My Karen experience at Food Basics
BY DIANE LAWSON
Special to the Voice
We have all heard of “Karens,” the entitled females who demand that managers be called and service staff be reprimanded, and who threaten never to patronize an establishment again if their petty concerns aren’t addressed and they aren’t 110 percent apologized to. But here’s a question: What do we call the male equivalent?
Google offers three main candidates: “Ken,” “Chad,” and “Terry.”
I’m going to go with Terry, since the last time anyone named a male baby Terry was around 1950, and this numskull was at least 70.
I encountered this Terry in a checkout line at Fonthill Food Basics, where he was dressed like Elmer Fudd and wearing a very loose face mask. Terry’s face mask did not cover his nose. So we already know Terry is not the brightest bulb.
Terry is buying three items. From a distance (I am second in line behind him) I can’t see what the first one is, but the second and third are six-packs of bottled cola. The cashier has rung them up at what Terry considers the wrong price. Soon it becomes clear that he thinks it should be two six-packs for five dollars, while the cashier politely tells him that it is actually two six-packs for seven dollars.
“All our fizzy drinks are two for seven dollars this week,” she says.
Terry is not happy. His voice rises.
“The sign on the shelf says five dollars,” he repeats over and over.
“That must be for something else,” the cashier replies calmly.
A long discussion starts.
The elderly couple behind me (she is using a cane) sighs. The man waiting between me and Terry sighs. Another minute of Terry talking drags on.
Finally the cashier asks another employee to go check the sign on the shelf.
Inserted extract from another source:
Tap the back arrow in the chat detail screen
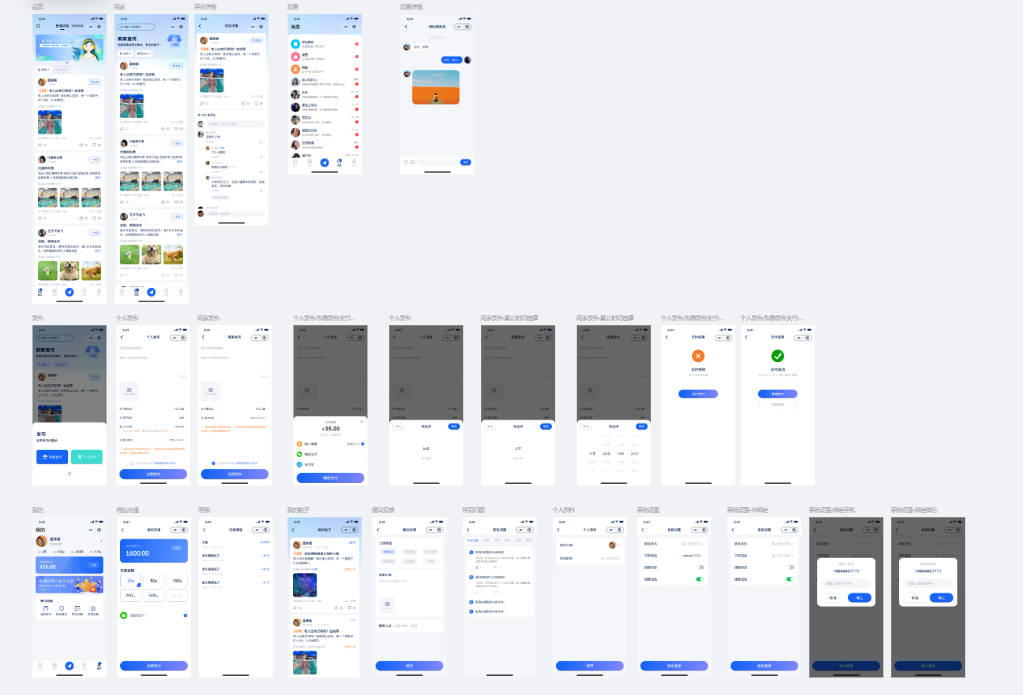The height and width of the screenshot is (695, 1023). (406, 26)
Terry looks at the man in front of me, who is apparently giving Terry some stink eye.
“Sorry, buddy, but it is what it is,” says Terry.
“I was just about to say the same thing,” says the man, which confuses Terry for a second.
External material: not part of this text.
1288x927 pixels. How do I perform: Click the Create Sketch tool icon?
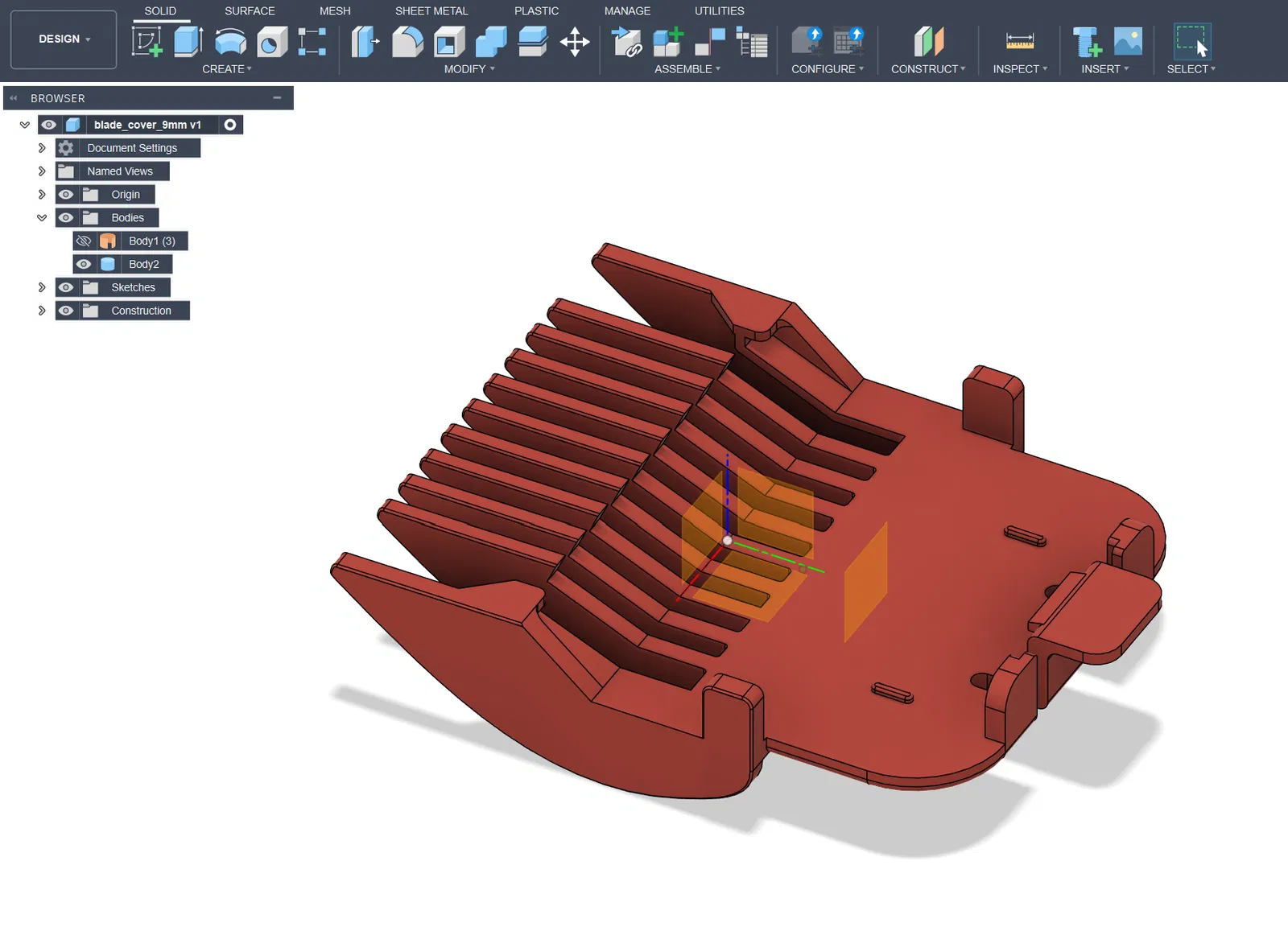pos(147,41)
“Well, I mean, I wasn’t apologizing,” says Terry. “They have to make it right.”
Dear reader, have you guessed what’s coming? Indignant Terry, upset that he has to pay an extra two dollars to continue poisoning himself with carbonated sugar water, is about to be disappointed. (The expense to the Ontario public of treating his eventual self-induced diabetes, I admit, crosses my mind. A lot more than two dollars.)
The other employee returns. The sign says seven dollars. Terry sputters. He waves his hand.
“Then just—” he starts.
“Take it off?” the cashier asks.
“Yes, take them away,” says Terry, who goes to the end of the belt to bag whatever else he’s bought, then leaves.
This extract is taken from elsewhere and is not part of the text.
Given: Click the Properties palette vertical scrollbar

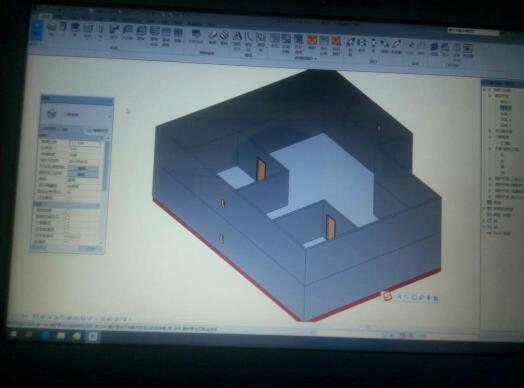Looking at the screenshot, I should pos(106,165).
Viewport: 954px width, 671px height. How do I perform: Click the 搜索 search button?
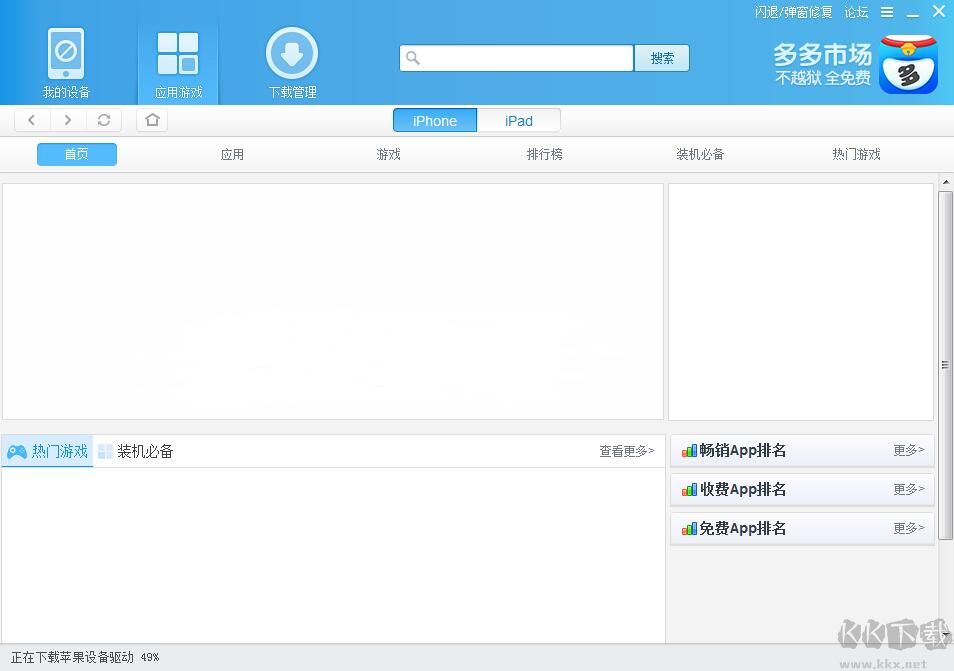[661, 58]
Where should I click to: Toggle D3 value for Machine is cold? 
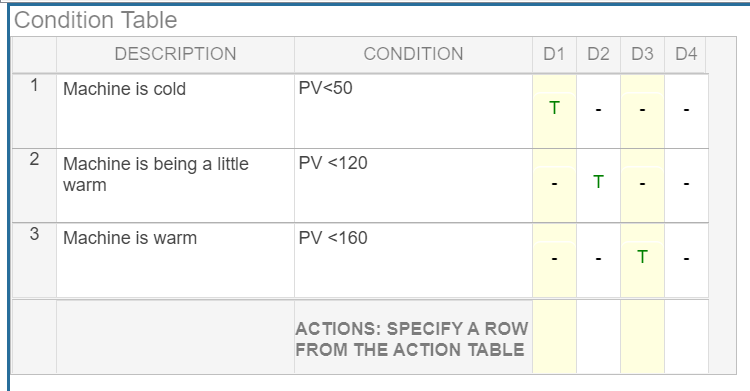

“The fact that the sign said seven dollars made my day,” said the man in front of me to the cashier.
“I’m usually right on the sale prices,” she replied.
Here’s what I’m taking away. The Terrys of this world are as common than the Karens, but it’s always the Karens who get the worse reputation. In the spirit of Christmas, I humbly ask you Terrys and Karens out there to stuff a stocking in your entitlement and get over yourselves.